15 Miles (252 Total)

Corliss Camp to Tillerson Camp

I slept very well last night. Almost too well. I fell asleep at 7 PM and woke up at midnight to a large animal fumbling through the woods. It was most likely a deer. It didn’t sound large enough to be a bear. They are usually unmistakable in their lumbering. Instead of small twigs snapping it sounds like full trunks splintering in half.

After taking a whiz and shining my head lamp into the woods to spook the mysterious forest animal away, I promptly fell asleep and didn’t wake up until morning. I had crazy and intense dreams, ones where you feel like you are actually inside them. I was fighting aliens in one of them and had to save Carolyn from getting abducted. The aliens had a gun that shot mosquitoes out of them, but I was wearing my special fly suit, which was a suit made of fly paper, and all the mosquitoes got stuck.
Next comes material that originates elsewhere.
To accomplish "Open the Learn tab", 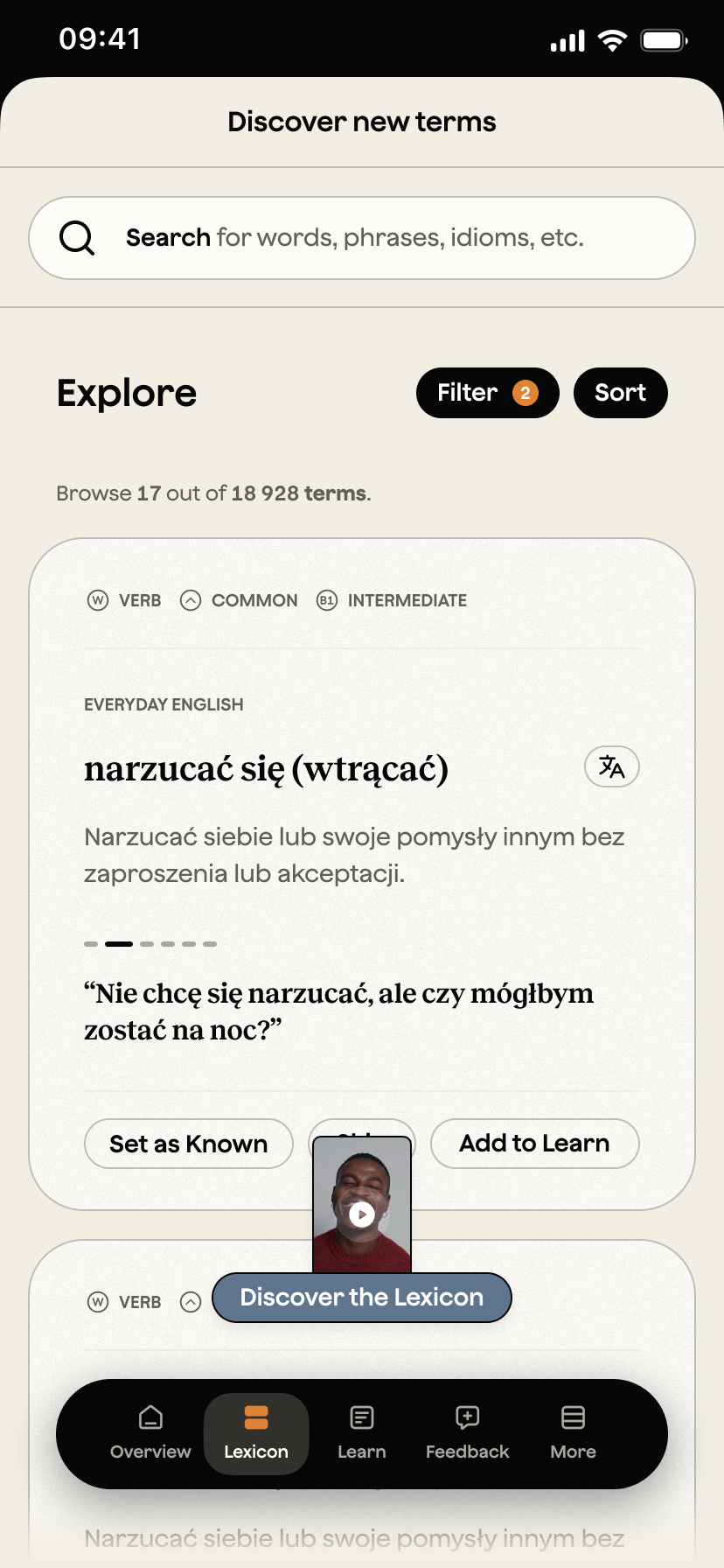I will [362, 1432].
Today was mostly an okay walk. We saw various toads along the trail, beautiful in their markings. Some were quite large while others were smaller, blending in perfectly with the dark brown leaves.

Toad
Frog
We saw a gorgeous centipede crawling over a wet rock. It was vibrant orange and yellow and black.

Centipede
We saw some hornets too, grazing over a log. Their stingers looked like they were a whole inch long.

Hornet
We got caught in a pretty unfortunate thunderstorm only a half mile from the shelter. Thunder warned us for roughly an hour before it hit. The rain came on very suddenly and absolutely unleashed its wrath on us. We got pretty wet scrambling to put the ponchos on.

Cascades
The trail became a river again and our shoes were completely soaked.

Luckily there was still shelter space when we arrived.

Tomorrow is our last full day on the trail. Our goal is to hike over Jay Peak, the last remaining large Peak of the trail, and camp at the shelter on the other side of it. The following day will be 9 miles to the border as we hike out.

I’m ready for this trail to be over. It feels like we’ve been out here far longer than we have.